MAR 14, 2019
Antibodies to aquaporin-4 (AQP4) are a known pathologic marker for neuromyelitis optica spectrum disorder (NMOSD), which is classically associated with optic neuritis and transverse myelitis. In this study, the authors explored the functional and structural changes in the retina of patients with AQP4-antibody (AQP4-IgG)-positive NMOSD.
The authors compared full-field electroretinography (ERG) and OCT segmentation among 22 patients with NMOSD, 131 with multiple sclerosis (MS) and 28 healthy individuals. Fifteen patients with NMOSD were positive for AQP4-IgG antibodies (AQP4+), while the other 7 patients were AQP4-IgG negative (AQP4−).
The AQP4+ patients had a reduced b-wave amplitude in scotopic ERG, but not in photopic ERG, when compared with the AQP4-, MS and control groups. This reduction was mostly caused by a reduction of the slow PII component, which suggests the change arises from Müller cell dysfunction.
Patients in the AQP4+ group also had a thinner Henle fiber outer nuclear layer and inner segment layer on OCT, which was associated with the scotopic b-wave amplitude reduction. These layers correspond to the Müller cell distribution in human retinas and were shown to express AQP4 on histopathology.

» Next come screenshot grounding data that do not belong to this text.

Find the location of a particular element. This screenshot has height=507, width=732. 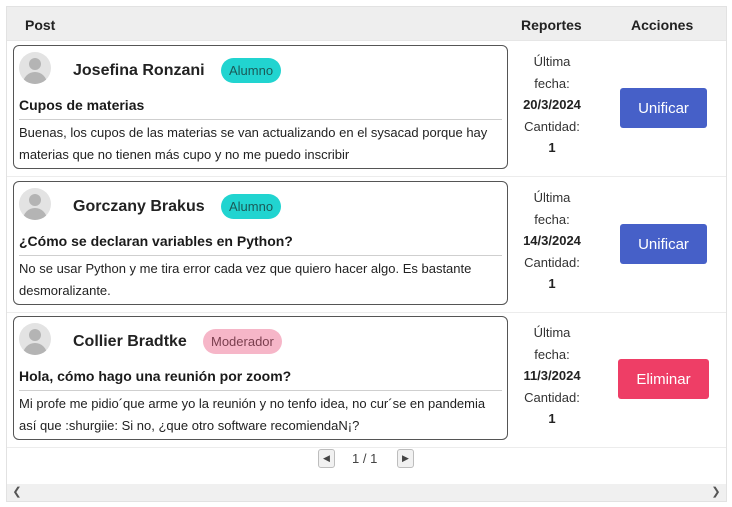

scroll-right-icon: ❯ is located at coordinates (716, 492).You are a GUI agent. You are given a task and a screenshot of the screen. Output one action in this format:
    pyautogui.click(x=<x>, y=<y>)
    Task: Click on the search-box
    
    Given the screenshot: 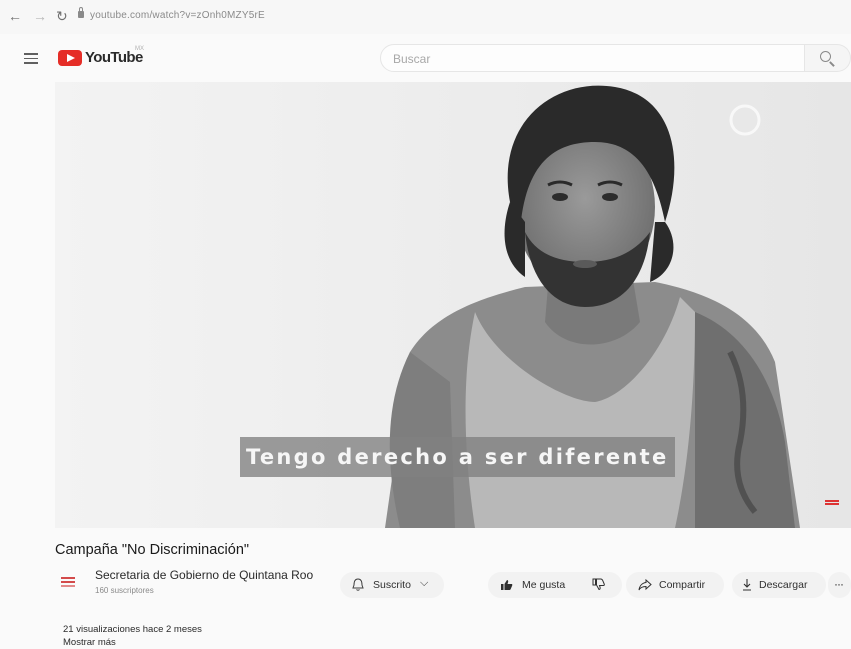 What is the action you would take?
    pyautogui.click(x=592, y=58)
     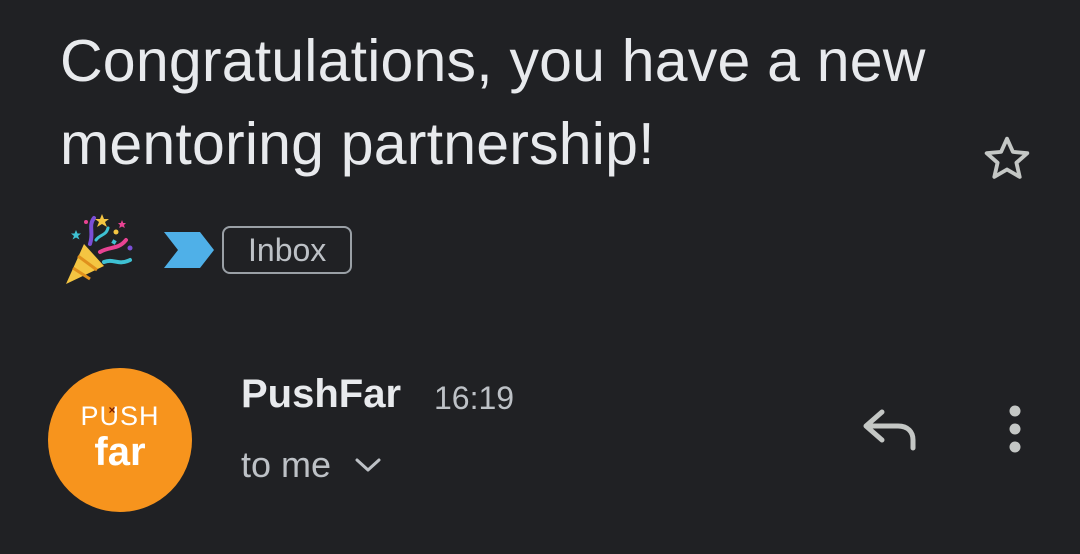 I want to click on chevron-down-icon, so click(x=368, y=465).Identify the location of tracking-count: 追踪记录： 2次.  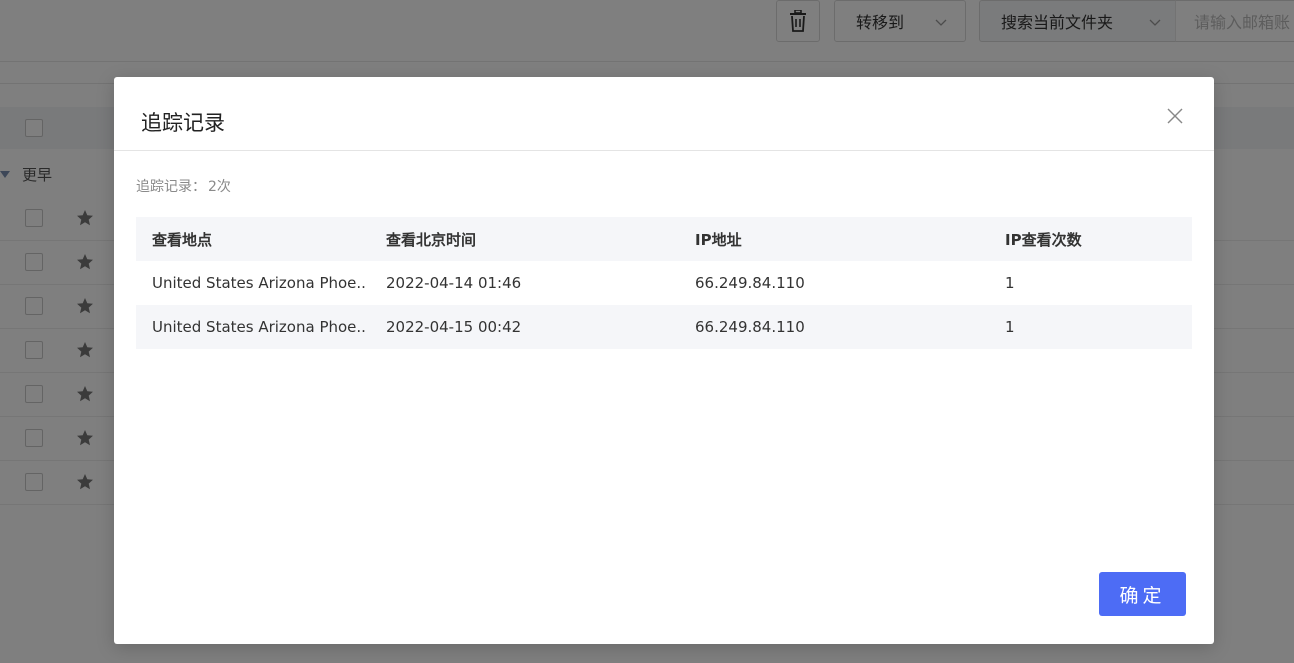
(184, 186).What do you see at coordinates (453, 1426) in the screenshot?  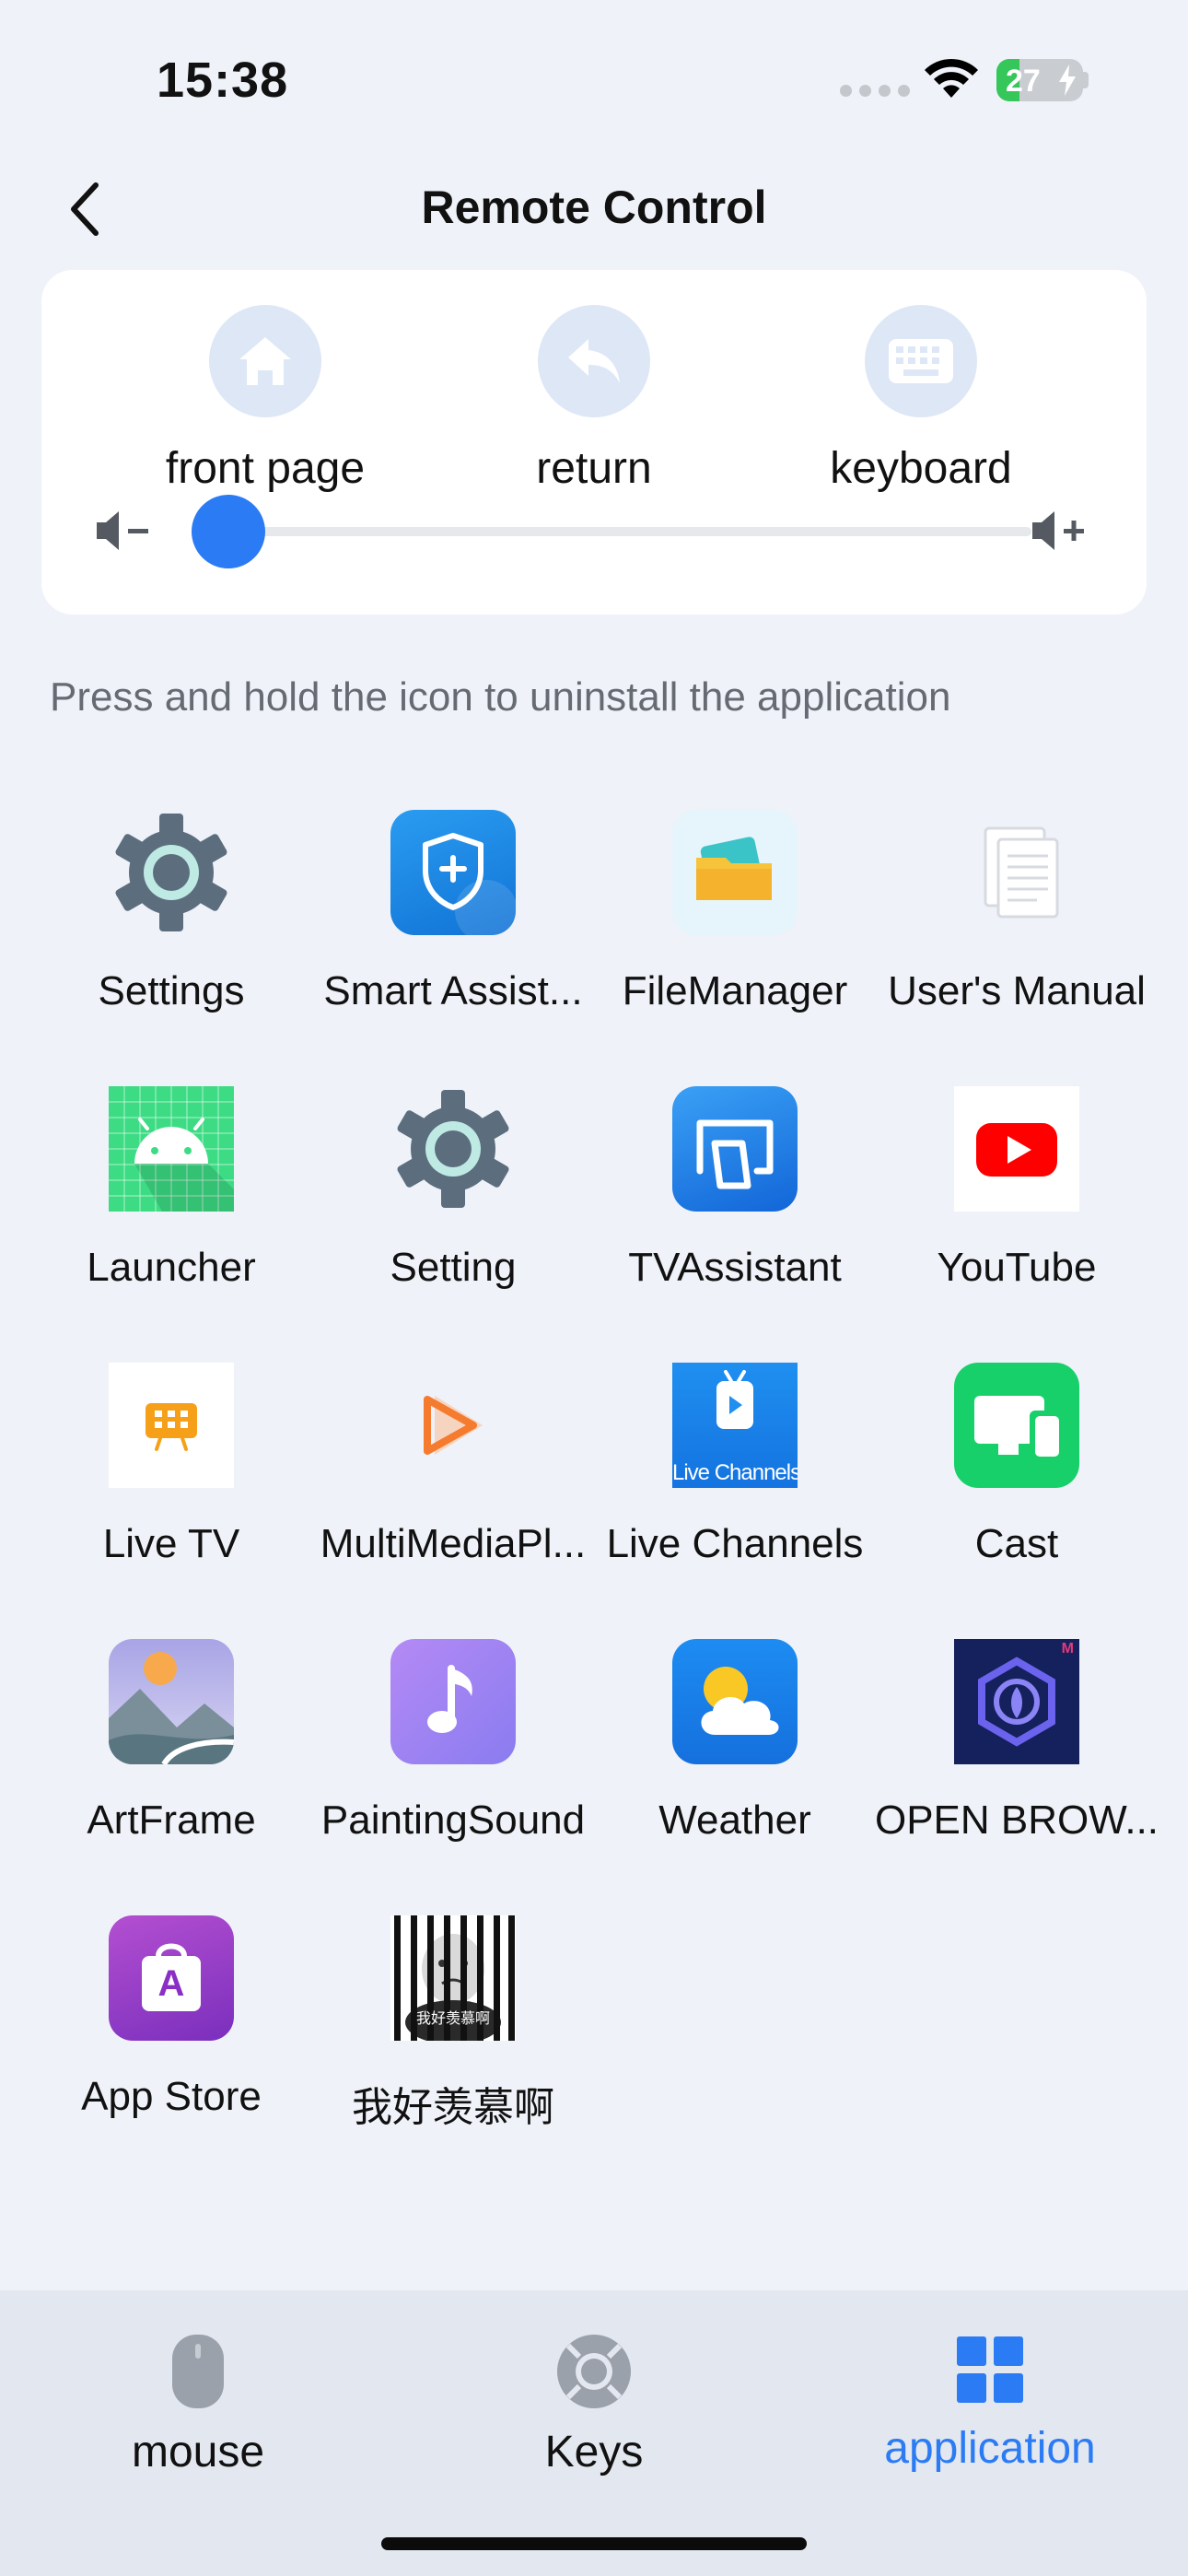 I see `play-icon` at bounding box center [453, 1426].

One limitation is the small sample size of NMOSD patients. While the histopathologic studies demonstrated that AQP4 expression was predominantly within Müller cells, post mortem studies in AQP4+ NMOSD patients will be required to confirm these findings.
This study suggests that Müller cells are affected in eyes with AQP4+ NMOSD and therefore may play a role in the pathophysiology of AQP4 antibody-mediated disease. Future studies will be required to confirm whether ERG and retinal imaging can be used as biomarkers to diagnose AQP4+ NMOSD.